Thickness bands at a glance

Thickness band Trail comfort Carry and setup burden Best fit Main trade-off
1 to 2 inches Firm, minimal cushion Lowest bulk, fastest to stow Back sleepers, ultralight kits, simple trips Hips and shoulders can bottom out on hard or rocky sites
2.5 to 3 inches Balanced comfort Moderate bulk and inflation effort Most backpackers who want one pad for many trips Not plush enough for many side sleepers
3.5 to 4 inches Noticeably softer feel More air volume, more pack space, longer setup Side sleepers, uneven ground, sore joints More hassle if you need to dry, patch, or repack it often
4 inches and up Bed-like cushion Largest carry burden Base camp, short approach, comfort-first trips Bulk and repair hassle rise quickly

A closed-cell foam pad around 1 inch thick sits at the other end of the scale. It gives up cushion, but it wins on puncture resistance, fast drying, and simplicity. That matters on wet, gritty, or abrasive trails.

A quick rule of thumb

  • Back or stomach sleeper, light-pack priority: 2 to 2.5 inches
  • Mixed sleeper, balanced comfort and pack size: 2.5 to 3.5 inches
  • Side sleeper, sore hips, rough ground: 3.5 to 4 inches
  • Base camp or short approach with comfort first: 4 inches and up

If you want one starting point, 3 inches is the easiest middle-ground choice.

What thicker pads cost you

Thicker usually feels better under pressure points.
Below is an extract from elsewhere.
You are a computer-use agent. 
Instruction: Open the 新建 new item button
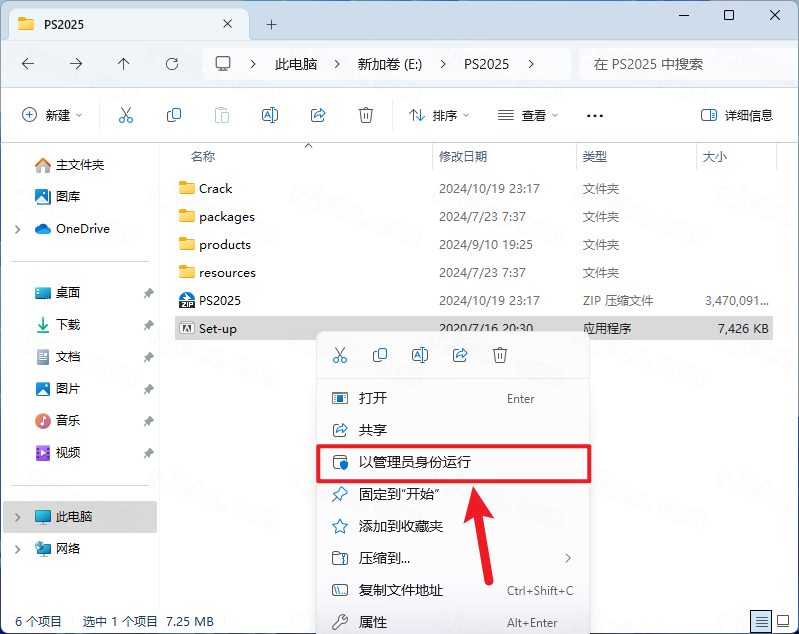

The trade-off is more bulk, more air to fill, and more time spent setting up camp.

That extra work shows up when you’re tired after a climb or packing out in the rain. Thicker pads also take longer to dry because they hold more fabric surface and more internal air volume. If dirt or condensation gets inside the system, patching and repacking take longer too.

So the choice is not just weight on paper. It is also the extra setup, drying, and repair work that comes with a thicker pad.
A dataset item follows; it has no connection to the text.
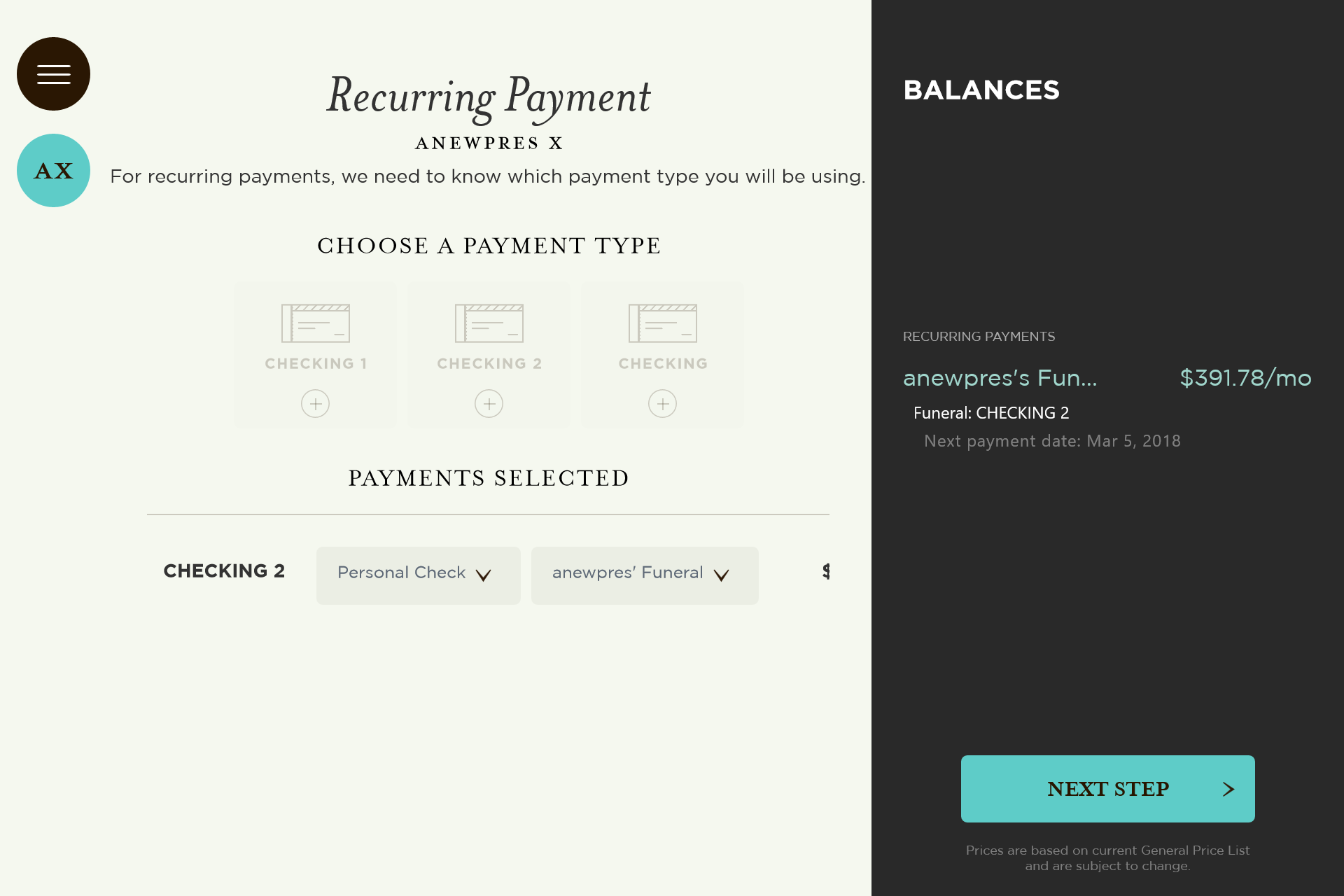
Task: Click the AX profile avatar
Action: [x=53, y=170]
When thickness matters less than something else

Thickness is only one part of the sleep system.

  • Cold ground changes the order. On shoulder-season or high-elevation trips, insulation value matters before thickness.
  • Side sleeping pushes thickness up. If your hips and shoulders load the pad hard, 3.5 inches and up makes sense sooner.
  • Wet, humid routes punish bulky pads. More fabric takes longer to dry.
  • Narrow shelters favor thinner pads. A thick mattress lifts you closer to the tent wall, which can reduce usable space and increase condensation contact.
  • Short trips allow more comfort. On one- or two-night outings, extra cushion matters more than it does on a long trek.

When to use a different sleep system

Choose something else when repair simplicity matters more than cushion.

A closed-cell foam pad is the easier answer for hard, abrasive trips, wet routes with little drying time, or nights when a puncture would ruin the trip. It feels firmer, but it keeps working with almost no fuss.

A thin inflatable plus foam sit pad can also make sense if you want some comfort without relying on one thick pad for the whole night.

Mistakes to avoid

  • Choosing thickness before thinking about sleep position
  • Treating thickness as warmth
  • Ignoring the extra drying and patching work a thicker pad creates
  • Forgetting about tent clearance and quilt fit
  • Buying a pad so bulky that you leave it at home

Final take

For the broadest trail comfort, start at 3 to 3.5 inches. Go thinner when pack weight, bulk, and simple setup matter most. Go thicker when you sleep on your side, the ground is rough, or comfort is the main goal.